| Exercise |
Rewrite the lines of the records below, from the line containing "is (353, 2576)." through the end of the records, as a JSON list of strings with one string per line. Skip any blank lines, and leave the pictures out.

— Begin Exercise material —

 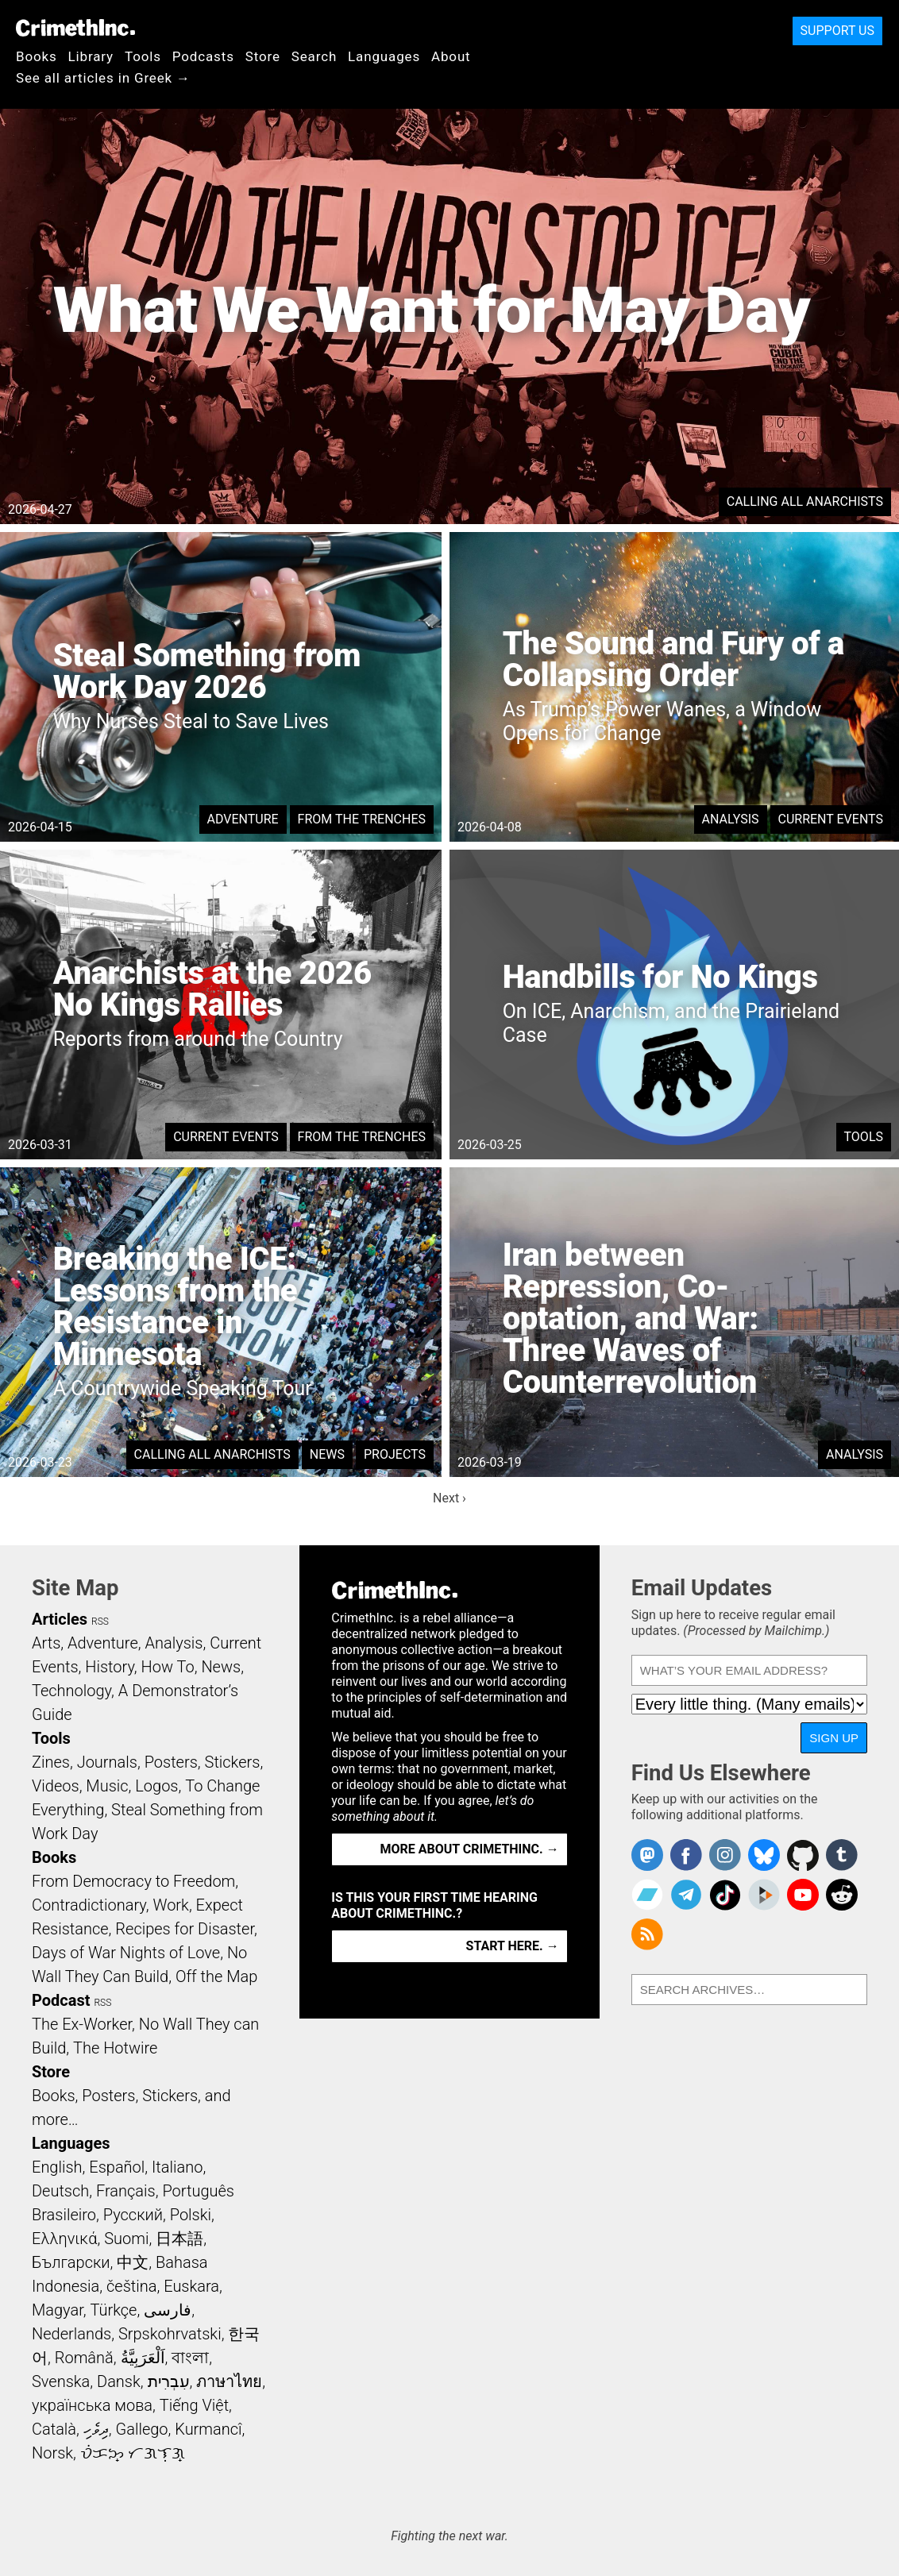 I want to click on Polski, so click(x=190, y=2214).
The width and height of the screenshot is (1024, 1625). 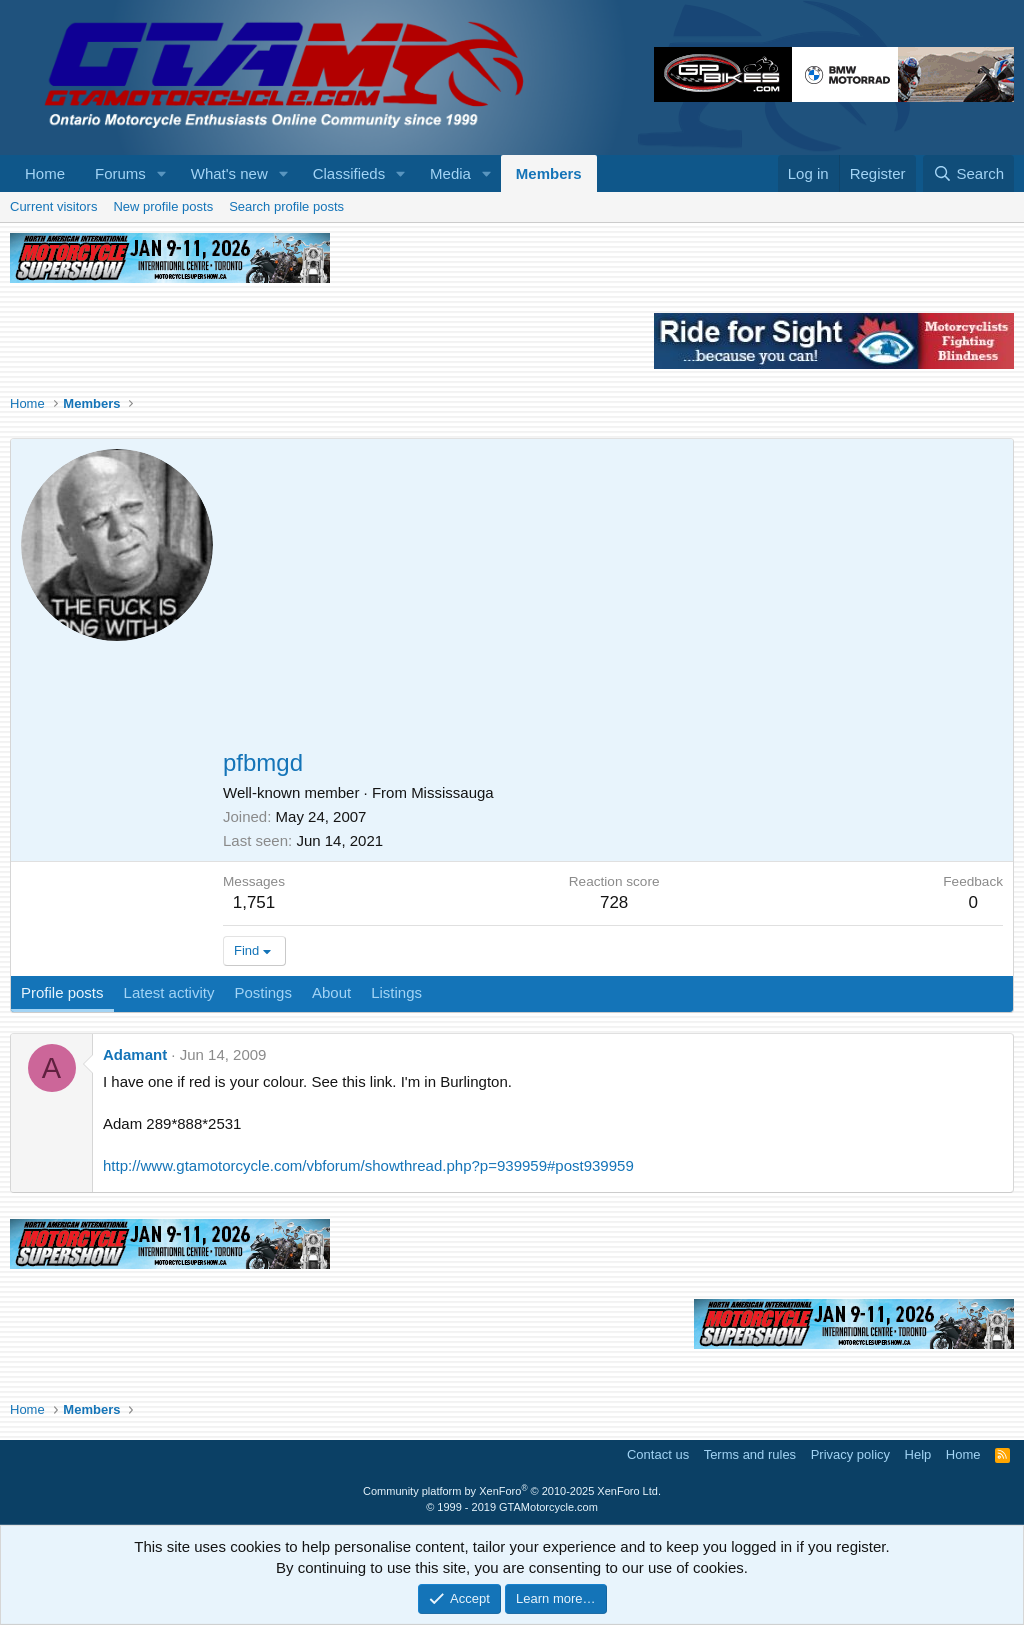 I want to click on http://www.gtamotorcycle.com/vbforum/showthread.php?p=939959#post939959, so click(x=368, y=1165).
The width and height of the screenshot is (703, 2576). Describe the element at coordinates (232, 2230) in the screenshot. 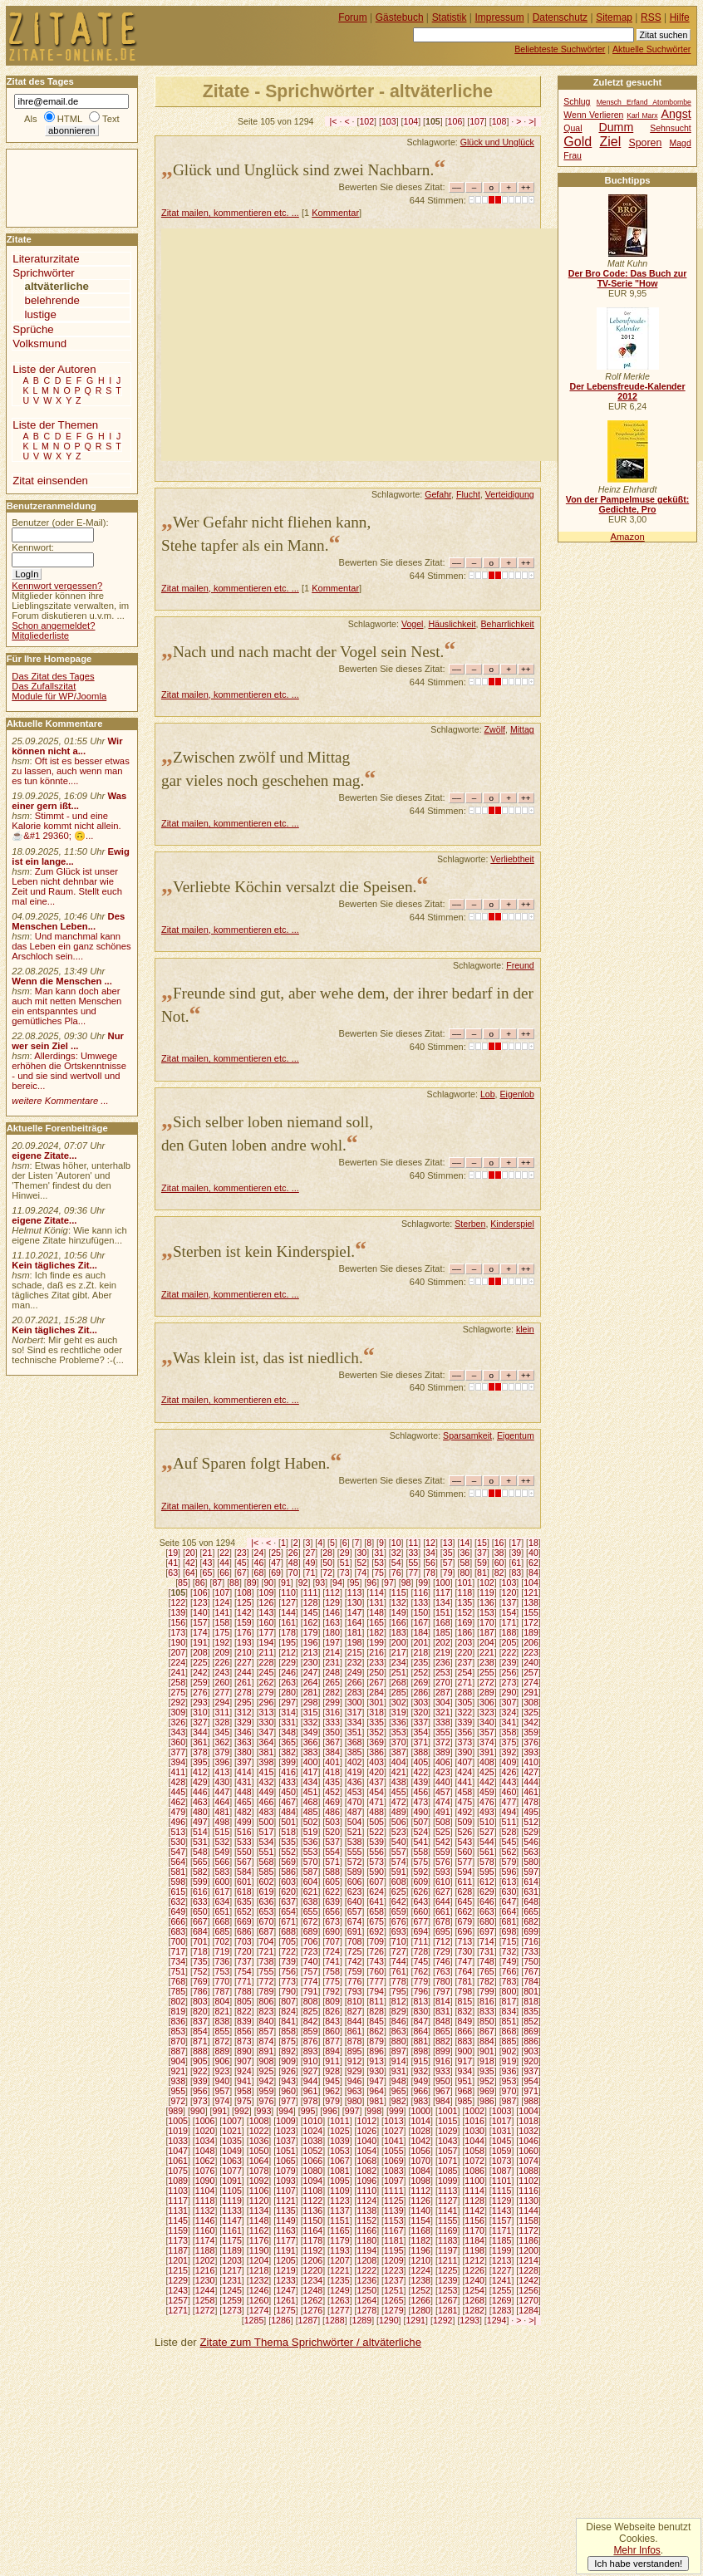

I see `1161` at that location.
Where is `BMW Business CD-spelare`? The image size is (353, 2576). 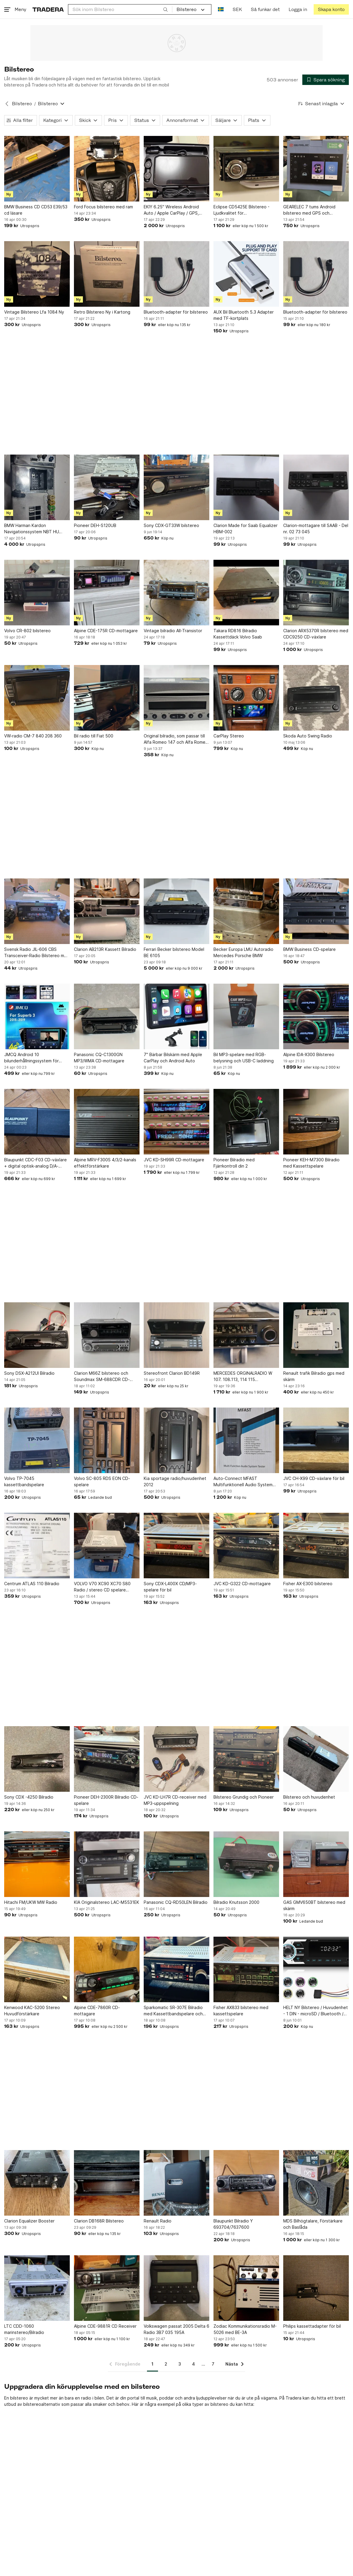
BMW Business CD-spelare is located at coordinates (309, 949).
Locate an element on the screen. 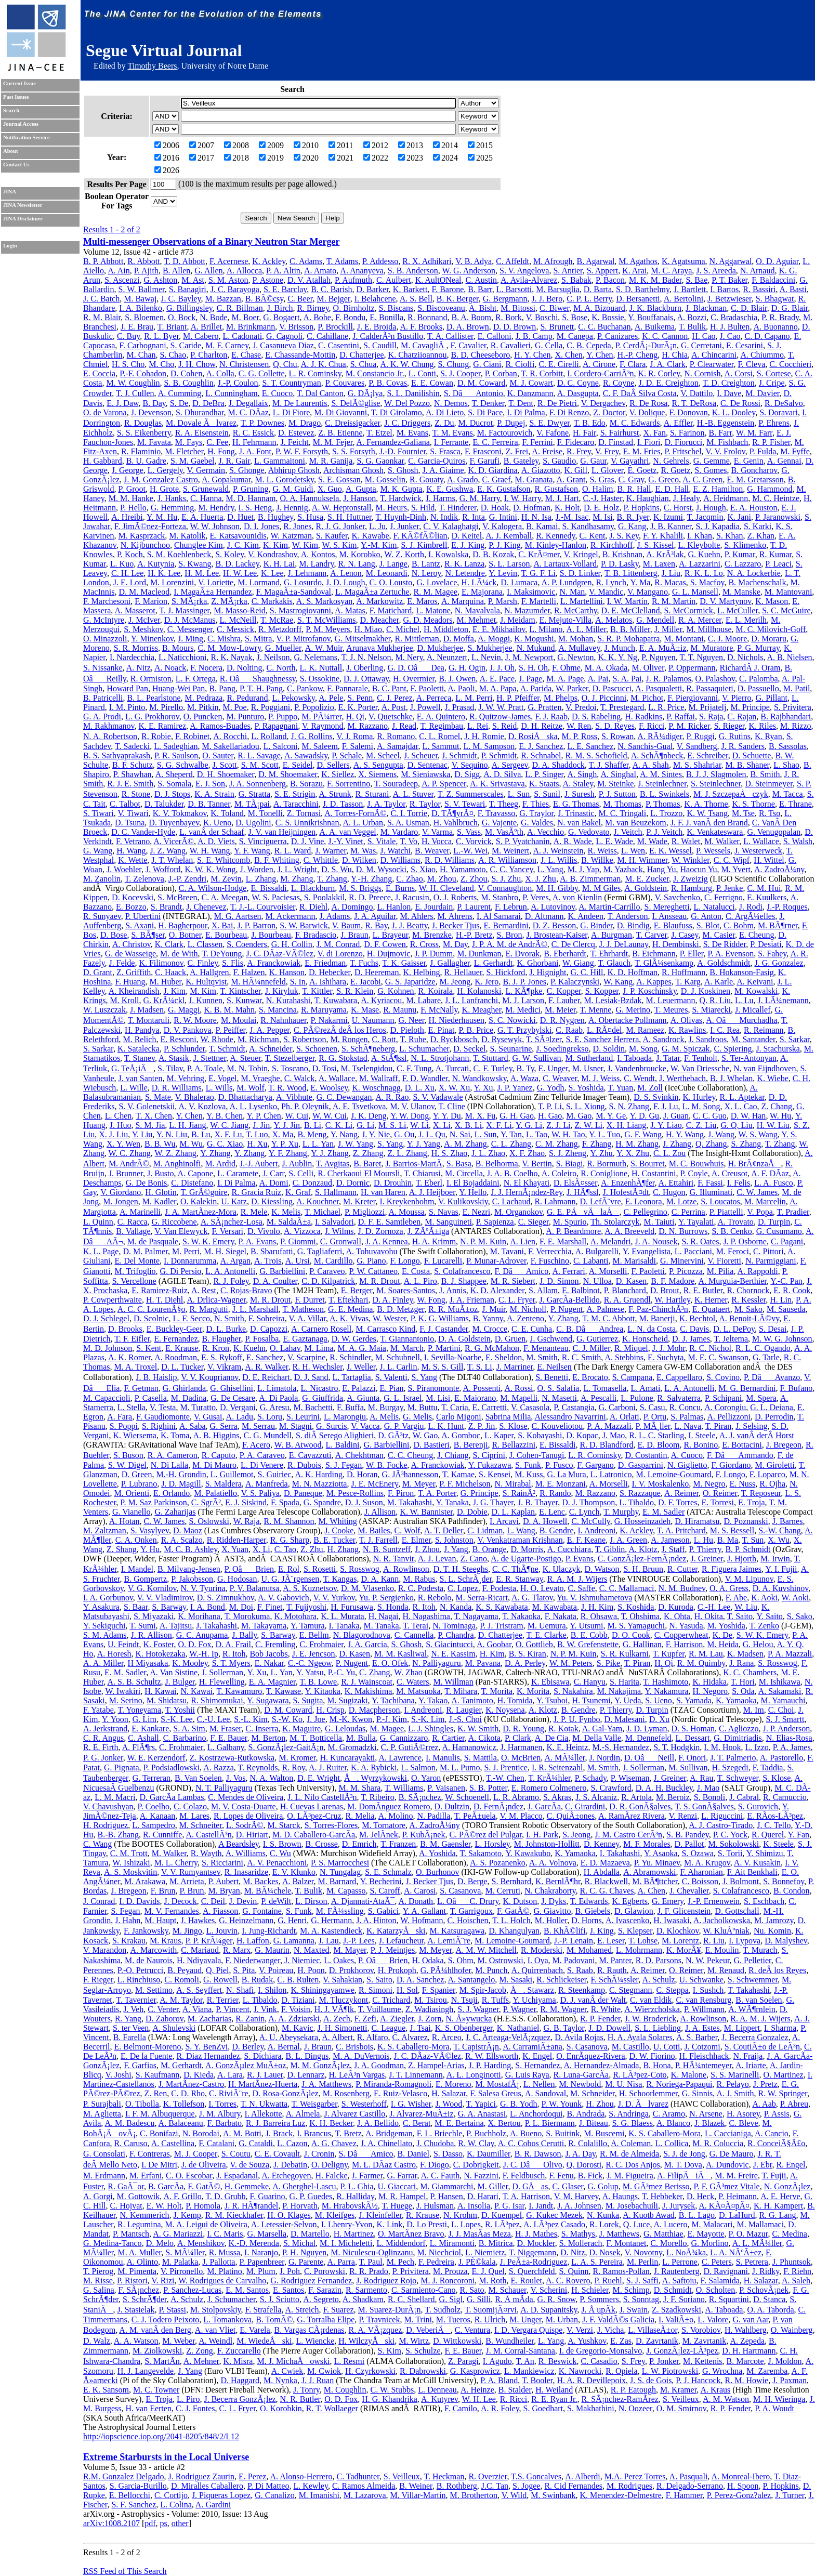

— End Exercise material —

| Answer for the task |
[
  "Where is `BMW Business CD-spelare`? The image size is (353, 2576). ",
  "BMW Business CD-spelare is located at coordinates (309, 949).",
  "Locate an element on the screen. "
]